## Text section
──────────────────────────────

I'm using the same HONDA I've used since 03, and will for the rest of my life, why because it will last that long lets see some vintage Polaris!!! Hahaha vintage get it !!


----------



## hghgrad (Nov 29, 2010)

sublime68charge;1839002 said:


> Looking Goog HGH,
> 
> I would add some weight to the rear rack of your ATV to help counter balance the blower out front.
> 
> I have a 03 Foreman with 450 with a Kimpex 44" blower and the blower is a lot to maneuver around. also if driving down the road with the blower up "riding all that weight on the dolly wheels" slow down for making any turns if your at speed and want to turn all you due is go straight.


I'll keep that in mind. There isn't much weight at all on the quad itself, it mostly rides on the casters. The drive is about 400' horseshoe shaped, and there's another 200' from the front of the house back to the shop if I need to get my car back there. The back yard is really what I built it for. Won't be doing that path unless needed, since all of my tools are back there. Probably just keep a path wide enough to walk.


----------



## sublime68charge (Dec 28, 2007)

hgh,
is your area pretty flat?

also how wide is your blower? and how wide it the atv?

I know for my setup with my mud tires I'm 2" wider than the blower path.
stock tires and chains I fit just fine.
also for my area when I have used my blower I go in 50' sections that way if I kill the blower and need to restart it I can back up into a cleared area to get off and pull start the snow blower again doing that in knee deep snow is not fun and if your way way down a single lane path and have to back up a long ways and get off track your stuck.

for your track to the back shed I'd go 2 widths wide in 50' sections that way you have room to wiggle back out if/when you get in trouble.

just my thoughts and what I have learned. 

also Grass or Gravel to back shed?

good luck.

sublime out.


----------



## hghgrad (Nov 29, 2010)

Dead flat around here. No hills or any slight inclines if any sorts 

The path back to the barns is all grass, and the driveway is gravel.


----------



## mikeyd915 (Sep 22, 2014)

IPLOWSNO;1839033 said:


> I'm using the same HONDA I've used since 03, and will for the rest of my life, why because it will last that long lets see some vintage Polaris!!! Hahaha vintage get it !!


The only reason you see old Honda's still is that nobody is buying the new ones. They can't compare to the new Polaris, Can Am and Yamaha models, which EVERYONE is upgrading to now.

──────────────────────────────

## Goals
1. Answer these about the ATV snow blower thread:
(a) How long is hghgrad's horseshoe-shaped drive?
(b) In what length sections does sublime68charge clear snow with the blower?
(c) What surface is the path back to the barns?
2. Can you carry on the ATV snow blower thread with the next reply after its last post?

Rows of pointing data
──────────────────────────────

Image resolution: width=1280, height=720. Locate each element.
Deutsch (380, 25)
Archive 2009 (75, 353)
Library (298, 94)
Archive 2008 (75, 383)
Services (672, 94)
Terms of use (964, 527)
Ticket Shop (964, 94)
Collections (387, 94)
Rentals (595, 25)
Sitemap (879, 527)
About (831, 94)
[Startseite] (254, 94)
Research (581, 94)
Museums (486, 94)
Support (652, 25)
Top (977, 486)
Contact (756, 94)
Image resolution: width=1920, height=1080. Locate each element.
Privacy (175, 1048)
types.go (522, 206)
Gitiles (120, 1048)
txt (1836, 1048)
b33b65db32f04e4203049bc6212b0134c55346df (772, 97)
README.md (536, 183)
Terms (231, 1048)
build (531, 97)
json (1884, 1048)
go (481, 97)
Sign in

──────────────────────────────

## Task-by-task answers
1.
(a) About 400'.
(b) 50' sections.
(c) Grass.

2.
----------



## IPLOWSNO (Oct 11, 2008)

mikeyd915;1843227 said:


> The only reason you see old Honda's still is that nobody is buying the new ones. They can't compare to the new Polaris, Can Am and Yamaha models, which EVERYONE is upgrading to now.


I'll stick with cast aluminum a arms over stamped steel/ tube pos Polaris sells you lmao your clueless too what a good quad is


----------



## Squires (Jan 9, 2009)

you Honda guys are funny, is the cool aid free when you buy an old out of date atv?


----------



## IPLOWSNO (Oct 11, 2008)

You don't understand Honda they built the best sport quad ever, got sick of retards riding them and suing so they said screw it.
Why don't they feel the need too keep up with the joneses because they build quality, my quad runs like the day I bought it, sure power would be nice but it's not needed my quad has raced in terrain races against can am 800 and I still one sure I'm a better rider but if you can't use the horsepower what good does it do!
My Honda will be around long after your pos Polaris and can ams have been scrapped guaranteed.
Honda 250rs still sell for what I paid brand spanking new you will never sell a Polaris or can am for even half what you paid in the same amount of years!!


----------



## Squires (Jan 9, 2009)

Keep drinking the cool aid, I guess it's free 
I like Honda ATV's, the smaller they are the less the issues, above 500 and they're having issues too, the reason they stay together is because there is not enough power to break stuff the same as with the larger displacement machines, that and the lack of suspension travel and creature comforts.
ATV's all across the board (snowmobiles too) depreciate like crazy for about 5 years then flat line.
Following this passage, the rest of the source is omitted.